◆ **ASSIGNED TASK**
Please provide the entries below again, word for word.

>>

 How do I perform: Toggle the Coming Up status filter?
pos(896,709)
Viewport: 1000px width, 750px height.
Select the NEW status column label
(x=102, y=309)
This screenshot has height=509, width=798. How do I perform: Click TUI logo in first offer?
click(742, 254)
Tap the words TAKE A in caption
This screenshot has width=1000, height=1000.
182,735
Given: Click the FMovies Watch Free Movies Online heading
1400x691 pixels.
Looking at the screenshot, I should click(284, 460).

<<

◆ **ANSWER TO THIS PROBLEM**
 How do I perform: Toggle the Coming Up status filter?
pos(896,709)
Viewport: 1000px width, 750px height.
Select the NEW status column label
(x=102, y=309)
This screenshot has height=509, width=798. How do I perform: Click TUI logo in first offer?
click(742, 254)
Tap the words TAKE A in caption
This screenshot has width=1000, height=1000.
182,735
Given: Click the FMovies Watch Free Movies Online heading
1400x691 pixels.
Looking at the screenshot, I should click(284, 460).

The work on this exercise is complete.